Protecting the President of the United States is a never ending, all-consuming mission. Each day, the Secret Service must weigh the merits of threats aimed directly and indirectly at President Obama and his family.

Sometimes, threats are conveyed in scrawled letters or emails sent to the White House by disturbed individuals who include their contact information. More often, comments perceived as threats on social media arouse suspicion. The service has set for itself the challenge of differentiating sarcastic chatter from real threats.

The Secret Service is calling upon the private-sector computer industry to come up with software that can distinguish between genuine threats against the President and idle sarcasm expressed on Twitter and other social media, although detecting such sarcasm is just one part of the effort. The software presumably would cost millions of dollars.

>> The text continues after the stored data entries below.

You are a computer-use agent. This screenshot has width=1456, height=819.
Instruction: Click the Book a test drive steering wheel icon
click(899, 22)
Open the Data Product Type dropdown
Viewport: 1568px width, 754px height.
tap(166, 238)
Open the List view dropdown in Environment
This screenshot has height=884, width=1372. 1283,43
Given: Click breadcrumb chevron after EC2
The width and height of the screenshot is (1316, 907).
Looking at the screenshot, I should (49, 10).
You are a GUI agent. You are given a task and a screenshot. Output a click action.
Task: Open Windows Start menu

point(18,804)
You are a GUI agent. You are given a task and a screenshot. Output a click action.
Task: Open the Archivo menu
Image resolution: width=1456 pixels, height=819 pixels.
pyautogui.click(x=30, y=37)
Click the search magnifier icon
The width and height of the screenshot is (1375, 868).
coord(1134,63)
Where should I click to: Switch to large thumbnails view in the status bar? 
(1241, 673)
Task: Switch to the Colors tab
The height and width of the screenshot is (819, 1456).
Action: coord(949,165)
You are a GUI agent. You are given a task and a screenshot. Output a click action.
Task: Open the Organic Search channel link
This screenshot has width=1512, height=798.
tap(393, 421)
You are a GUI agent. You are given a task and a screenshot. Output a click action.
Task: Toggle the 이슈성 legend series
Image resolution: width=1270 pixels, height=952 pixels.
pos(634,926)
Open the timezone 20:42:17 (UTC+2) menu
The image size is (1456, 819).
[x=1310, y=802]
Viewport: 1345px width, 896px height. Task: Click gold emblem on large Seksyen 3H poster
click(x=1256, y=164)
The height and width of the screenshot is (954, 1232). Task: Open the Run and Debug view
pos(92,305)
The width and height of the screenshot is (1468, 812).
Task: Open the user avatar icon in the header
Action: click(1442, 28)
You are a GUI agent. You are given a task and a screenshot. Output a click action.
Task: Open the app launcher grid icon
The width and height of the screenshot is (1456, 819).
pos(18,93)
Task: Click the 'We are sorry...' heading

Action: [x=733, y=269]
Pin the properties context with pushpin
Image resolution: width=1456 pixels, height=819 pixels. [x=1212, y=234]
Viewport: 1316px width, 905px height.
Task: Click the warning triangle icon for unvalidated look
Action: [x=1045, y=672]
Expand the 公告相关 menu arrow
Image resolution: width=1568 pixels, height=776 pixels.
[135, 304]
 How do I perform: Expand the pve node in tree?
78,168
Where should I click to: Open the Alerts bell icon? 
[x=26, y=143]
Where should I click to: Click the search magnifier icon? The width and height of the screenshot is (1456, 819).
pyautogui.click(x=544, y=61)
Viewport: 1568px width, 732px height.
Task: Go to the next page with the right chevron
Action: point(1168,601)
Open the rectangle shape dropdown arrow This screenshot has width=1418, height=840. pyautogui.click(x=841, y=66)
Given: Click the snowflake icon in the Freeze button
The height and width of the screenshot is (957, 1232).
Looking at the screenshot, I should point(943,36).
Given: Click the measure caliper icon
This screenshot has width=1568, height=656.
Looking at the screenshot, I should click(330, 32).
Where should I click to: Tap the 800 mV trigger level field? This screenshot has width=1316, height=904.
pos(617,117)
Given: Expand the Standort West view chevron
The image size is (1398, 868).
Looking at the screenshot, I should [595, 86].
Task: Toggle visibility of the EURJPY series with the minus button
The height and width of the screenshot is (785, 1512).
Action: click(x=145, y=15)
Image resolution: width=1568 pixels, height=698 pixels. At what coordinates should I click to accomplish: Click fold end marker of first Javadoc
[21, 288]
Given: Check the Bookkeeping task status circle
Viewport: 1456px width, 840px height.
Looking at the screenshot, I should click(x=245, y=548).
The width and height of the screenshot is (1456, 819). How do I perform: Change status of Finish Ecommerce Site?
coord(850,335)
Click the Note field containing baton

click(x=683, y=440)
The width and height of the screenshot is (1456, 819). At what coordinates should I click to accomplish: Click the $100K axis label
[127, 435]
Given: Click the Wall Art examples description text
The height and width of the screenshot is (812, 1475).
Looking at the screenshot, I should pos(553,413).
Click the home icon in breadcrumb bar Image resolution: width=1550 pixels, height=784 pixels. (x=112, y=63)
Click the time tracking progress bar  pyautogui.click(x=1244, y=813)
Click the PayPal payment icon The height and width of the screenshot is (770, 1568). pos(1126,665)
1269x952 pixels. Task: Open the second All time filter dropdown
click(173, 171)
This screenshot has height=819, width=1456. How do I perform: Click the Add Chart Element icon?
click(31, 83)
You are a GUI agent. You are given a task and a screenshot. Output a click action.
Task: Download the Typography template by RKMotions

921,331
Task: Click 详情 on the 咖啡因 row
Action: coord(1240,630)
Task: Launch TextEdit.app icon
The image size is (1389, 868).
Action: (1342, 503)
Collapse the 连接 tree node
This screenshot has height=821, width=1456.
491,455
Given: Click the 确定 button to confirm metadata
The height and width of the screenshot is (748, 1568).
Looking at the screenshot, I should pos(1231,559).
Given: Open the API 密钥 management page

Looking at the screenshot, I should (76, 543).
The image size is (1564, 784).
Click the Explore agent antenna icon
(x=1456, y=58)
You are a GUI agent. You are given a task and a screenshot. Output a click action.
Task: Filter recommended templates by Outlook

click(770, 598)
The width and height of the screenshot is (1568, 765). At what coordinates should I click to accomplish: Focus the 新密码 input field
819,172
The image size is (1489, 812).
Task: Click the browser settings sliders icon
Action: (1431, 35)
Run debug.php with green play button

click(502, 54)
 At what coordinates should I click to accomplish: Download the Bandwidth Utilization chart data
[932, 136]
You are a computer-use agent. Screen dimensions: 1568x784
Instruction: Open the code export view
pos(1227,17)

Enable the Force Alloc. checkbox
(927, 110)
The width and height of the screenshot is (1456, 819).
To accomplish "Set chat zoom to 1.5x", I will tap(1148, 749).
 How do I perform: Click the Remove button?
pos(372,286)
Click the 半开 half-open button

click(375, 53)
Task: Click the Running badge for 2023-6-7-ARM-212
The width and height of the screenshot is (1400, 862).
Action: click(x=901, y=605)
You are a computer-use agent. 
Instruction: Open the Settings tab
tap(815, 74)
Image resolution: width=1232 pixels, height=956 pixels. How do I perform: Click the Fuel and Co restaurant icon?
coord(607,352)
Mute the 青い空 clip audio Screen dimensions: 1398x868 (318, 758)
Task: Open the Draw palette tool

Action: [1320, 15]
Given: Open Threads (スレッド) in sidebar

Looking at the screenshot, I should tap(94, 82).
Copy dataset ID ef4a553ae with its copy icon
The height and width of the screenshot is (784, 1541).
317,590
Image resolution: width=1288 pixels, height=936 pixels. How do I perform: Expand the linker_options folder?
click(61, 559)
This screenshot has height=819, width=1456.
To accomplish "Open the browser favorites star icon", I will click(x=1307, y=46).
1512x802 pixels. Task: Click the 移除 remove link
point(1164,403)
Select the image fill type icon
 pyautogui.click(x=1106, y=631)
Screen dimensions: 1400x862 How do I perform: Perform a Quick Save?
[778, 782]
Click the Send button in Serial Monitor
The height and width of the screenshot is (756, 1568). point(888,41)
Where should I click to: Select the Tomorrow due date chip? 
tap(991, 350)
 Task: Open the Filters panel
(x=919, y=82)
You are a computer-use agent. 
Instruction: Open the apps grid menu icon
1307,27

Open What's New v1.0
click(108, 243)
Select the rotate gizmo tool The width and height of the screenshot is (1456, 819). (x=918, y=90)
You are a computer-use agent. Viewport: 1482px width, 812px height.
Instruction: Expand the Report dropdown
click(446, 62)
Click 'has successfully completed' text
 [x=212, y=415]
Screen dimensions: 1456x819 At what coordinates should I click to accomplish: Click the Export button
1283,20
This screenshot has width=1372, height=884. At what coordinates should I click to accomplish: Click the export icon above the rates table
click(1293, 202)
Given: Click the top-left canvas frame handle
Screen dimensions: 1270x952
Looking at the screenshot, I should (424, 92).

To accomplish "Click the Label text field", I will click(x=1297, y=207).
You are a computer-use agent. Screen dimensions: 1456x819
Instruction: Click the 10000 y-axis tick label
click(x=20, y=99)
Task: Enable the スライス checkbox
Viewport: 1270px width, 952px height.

Coming up with software that is smart enough to read the intentions of authors of tweets and alert the Secret Service once it detects disturbing comments is a tall order. Because the point of being on Twitter is to be followed by others, there aren’t too many civil-liberties concerns at issue, besides the idea of our government monitoring such a large part of what its citizens are saying on social media. (Hint: This is sarcasm.)

On platforms such as Twitter and Facebook, users are accustomed to people they don’t know snooping into their lives. Now the government wants to do it in the name of protecting the President.

The problem is mostly technical. Designing software that would do what even humans sometimes have a hard time doing — knowing when someone is being sarcastic — is beyond the ability of current technology. Protecting the President is necessary, but it would be better to assign Secret Service agents who are familiar with snark to set up a monitoring program that doesn’t violate the privacy of millions of Americans.

Common sense that is applied intelligently trumps technology. And it could even be ready soon.